=== Problems ===
(a) Answer these from the Valentine's Day essay, each on its own line:
(i) What prompted the first of the three "OhMyGods"?
(ii) What did the wife say she disliked about her husband?
(iii) According to the essay, what are relationships always broken by?
(b) Rewrite the Valentine's Day essay from "The second one" to "mourn in peace.", substituting "pair" for "couple".
(c) Extend the essay on love and Valentine's Day with a few more paragraphs in the same voice.
───── Excerpt provided ─────
I responded with three loud, shocked OhMyGods.

The first one was because I realized it was Valentine’s Day, and I had forgotten it yet again.

The second one was because I realized it was going to be a year since I wrote a post. The last one was about forgetting last year’s Valentine’s Day.

The third and the least shocked one was for the news.

Surprised by my over-the-top anguish, my wife said, “Terrible, na? What to do! Unbelievable, they were such a lovey-dovey couple.”

“I’m calling off all my surprise Valentine’s Day plans. Really not feeling like it,” I said, shamelessly using a friend’s plight to my advantage.

“Yes, of course. Can’t think of a celebration right now. But I’m so glad you remembered!” she said and went out of the room to let me mourn in peace.

Not that I was heartless. Just that I had been expecting this a long time now. Here was another couple that made the crucial mistake of evaluating love with love. Wishes, gifts, surprises, occasions, cuddles, kisses are all great, but are no barometer of reality. The gushing answer you get to the well-timed “So honey, how much do you love me?” asked on a Valentine’s Day candle-lit dinner, can be so self-gratifying that it hides all the lurking dangers under the table.

“Love is not about the million things that you like about me, but about the really few that you dislike about me,” I had once told my wife. “They are like those small insignificant worms on some of those flowers in paradise. They are often missed in the beauty and magnificence of romance. But trust me, they have the potential to grow into anacondas and swallow the whole relationship.”

“You know what I dislike about you? Your idea of a conversation about worms and anacondas on a Valentine’s Day dinner,” she had said.

I never brought this up with her ever again. There are things that one can’t talk to one’s spouse, but can talk to the rest of the world. This is one such.

Honestly, even if I were to keep the creepy analogies aside, the fact remains this-

A chain is only as strong as its weakest link.

Love isn’t about celebrating all that you love about each other, but about overcoming the dislikes, the uncomfortable zones, the irritants, the disagreements. Those are the weak links that snap at the wrong time.

It will do us good to remember that relationships are built by love, but always- always- broken by hate.

What’s true for love and relationships is also true for everything else in life.

Peace doesn’t depend on those who practise it, but on those who break it.

Goodness is never about how good a person is, but about how bad the person is capable of being.

Spirituality is not about how you live in the belief that there’s God, but about how you would live if there was no God.

Happiness is determined not by how you react to the good times, but by how you overcome the bad ones.

Power is not the influence you have on others, but on yourself.

Respect is not about how people treat you when you succeed, but about how they treat you when you fail.
───── Given data ─────
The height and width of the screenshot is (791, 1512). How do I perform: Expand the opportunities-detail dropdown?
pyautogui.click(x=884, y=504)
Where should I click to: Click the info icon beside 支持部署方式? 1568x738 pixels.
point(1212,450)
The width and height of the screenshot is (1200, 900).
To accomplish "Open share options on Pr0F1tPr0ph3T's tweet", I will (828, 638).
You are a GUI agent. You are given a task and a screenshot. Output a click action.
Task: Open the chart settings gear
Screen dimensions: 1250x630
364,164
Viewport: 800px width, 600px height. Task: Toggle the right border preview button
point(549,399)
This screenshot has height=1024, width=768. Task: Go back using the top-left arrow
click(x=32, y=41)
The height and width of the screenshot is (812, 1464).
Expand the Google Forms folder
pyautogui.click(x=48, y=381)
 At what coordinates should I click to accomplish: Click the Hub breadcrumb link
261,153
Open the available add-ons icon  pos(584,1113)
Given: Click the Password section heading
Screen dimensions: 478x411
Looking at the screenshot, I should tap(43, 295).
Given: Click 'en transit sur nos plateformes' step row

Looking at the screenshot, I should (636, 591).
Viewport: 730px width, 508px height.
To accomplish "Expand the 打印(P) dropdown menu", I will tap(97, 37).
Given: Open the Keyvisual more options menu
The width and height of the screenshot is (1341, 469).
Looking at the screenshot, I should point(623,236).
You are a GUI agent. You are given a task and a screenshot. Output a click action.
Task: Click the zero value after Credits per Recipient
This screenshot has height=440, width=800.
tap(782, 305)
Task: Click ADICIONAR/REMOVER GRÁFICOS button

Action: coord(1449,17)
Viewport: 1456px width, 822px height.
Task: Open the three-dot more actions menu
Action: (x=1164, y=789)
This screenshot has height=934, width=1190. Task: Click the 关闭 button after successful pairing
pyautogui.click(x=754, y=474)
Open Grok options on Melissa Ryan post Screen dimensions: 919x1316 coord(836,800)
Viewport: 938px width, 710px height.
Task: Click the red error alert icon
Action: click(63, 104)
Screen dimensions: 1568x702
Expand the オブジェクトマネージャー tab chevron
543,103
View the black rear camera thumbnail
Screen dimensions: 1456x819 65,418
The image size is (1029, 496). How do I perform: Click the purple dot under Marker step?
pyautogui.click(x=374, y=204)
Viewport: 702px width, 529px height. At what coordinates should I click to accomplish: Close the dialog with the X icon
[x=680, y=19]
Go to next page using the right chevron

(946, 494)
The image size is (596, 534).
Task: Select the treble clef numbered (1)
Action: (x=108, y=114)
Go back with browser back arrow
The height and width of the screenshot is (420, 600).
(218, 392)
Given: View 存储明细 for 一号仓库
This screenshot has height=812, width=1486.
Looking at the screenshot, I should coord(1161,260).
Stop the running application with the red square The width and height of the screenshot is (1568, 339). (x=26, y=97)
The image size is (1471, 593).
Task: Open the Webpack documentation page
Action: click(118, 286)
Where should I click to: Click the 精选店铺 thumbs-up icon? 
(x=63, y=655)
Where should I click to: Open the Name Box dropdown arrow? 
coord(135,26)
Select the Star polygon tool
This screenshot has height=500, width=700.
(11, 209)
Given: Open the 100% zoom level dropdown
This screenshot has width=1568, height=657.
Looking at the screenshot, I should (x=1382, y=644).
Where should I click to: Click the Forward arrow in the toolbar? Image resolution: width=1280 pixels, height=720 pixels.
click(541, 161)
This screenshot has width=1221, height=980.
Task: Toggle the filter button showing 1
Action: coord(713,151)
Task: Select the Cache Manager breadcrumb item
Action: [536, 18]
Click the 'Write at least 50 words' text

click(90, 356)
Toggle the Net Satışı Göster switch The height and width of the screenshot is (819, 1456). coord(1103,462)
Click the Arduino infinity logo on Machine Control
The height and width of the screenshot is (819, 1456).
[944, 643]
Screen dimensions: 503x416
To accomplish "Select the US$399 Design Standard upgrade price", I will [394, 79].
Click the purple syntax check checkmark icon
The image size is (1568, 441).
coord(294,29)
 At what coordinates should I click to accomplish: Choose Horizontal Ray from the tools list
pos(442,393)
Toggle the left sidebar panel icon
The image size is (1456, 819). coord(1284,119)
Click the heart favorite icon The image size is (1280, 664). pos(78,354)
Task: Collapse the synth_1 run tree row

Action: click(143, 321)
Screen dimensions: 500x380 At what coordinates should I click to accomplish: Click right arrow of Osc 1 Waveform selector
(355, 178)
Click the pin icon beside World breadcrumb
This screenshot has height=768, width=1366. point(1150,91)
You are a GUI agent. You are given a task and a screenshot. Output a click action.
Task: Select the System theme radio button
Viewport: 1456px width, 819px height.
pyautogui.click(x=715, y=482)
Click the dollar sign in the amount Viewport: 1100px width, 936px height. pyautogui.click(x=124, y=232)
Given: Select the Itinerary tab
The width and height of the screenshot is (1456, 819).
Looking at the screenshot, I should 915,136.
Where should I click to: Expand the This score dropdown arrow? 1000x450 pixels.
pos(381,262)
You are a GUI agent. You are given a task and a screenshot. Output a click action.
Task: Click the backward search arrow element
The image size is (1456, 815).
─────
=== Per-task answers ===
(a)
(i) The realization that it was Valentine's Day and that he had forgotten it yet again.
(ii) His idea of a conversation about worms and anacondas on a Valentine's Day dinner.
(iii) Hate.

(b)
The second one was because I realized it was going to be a year since I wrote a post. The last one was about forgetting last year’s Valentine’s Day.

The third and the least shocked one was for the news.

Surprised by my over-the-top anguish, my wife said, “Terrible, na? What to do! Unbelievable, they were such a lovey-dovey pair.”

“I’m calling off all my surprise Valentine’s Day plans. Really not feeling like it,” I said, shamelessly using a friend’s plight to my advantage.

“Yes, of course. Can’t think of a celebration right now. But I’m so glad you remembered!” she said and went out of the room to let me mourn in peace.

(c)
I put down these thoughts and read them out aloud.

I let out three surprised OhMyGods, again.

This time, the first one was because I realized I now have a post! Finally!

The second one was because I realized how far I am from imbibing all the above.

The third and the most important one was because I realized my wife was standing behind me, hands on her hips, listening to the whole thing.

I grinned sheepishly.

She said, “You know what I dislike about you? You are so profound when romancing and so silly when philosophizing.”

This. Is. Silly?

In love? With love or loved one?

Here’s the thing about my wife and me.

After 22 years of our marriage, we might not know when to say what, but we know very well when not to say what.

So, five days ago when my wife asked, “Shall we go out for coffee?” I instantly said, “Yes, why not.” It should logically have been, “But why?” because both of us hate the coffee at coffee shops. We believe we make the world’s best coffee at home. She, hers. I, mine.

But that’s the way it is with us.

It’s never about what’s said, always about what’s unsaid.

So, for no said reason, but for a very big unsaid one, there we were, last Friday evening, walking up to the coffee shop down our road.

Sorry sir, you need to have something red on you. There’s a dress code for today.”

I was stopped at the door rudely, like an immigrant without a passport.

With a WTF expression, I turned around to look at my wife beside me, as if she owed me an explanation to this nonsense.

She wasn’t there. She was already in. A red stole that I had never noticed before, now prominently draped around her neck. She rolled her eyes that left the “I have given up on you!” unsaid. She took out a red handkerchief from her handbag with a flourish that one only sees in magic shows, and I was in.

Ah, so you knew the code?” I asked sheepishly.

No, I knew the date,” she said as we proceeded to the counter.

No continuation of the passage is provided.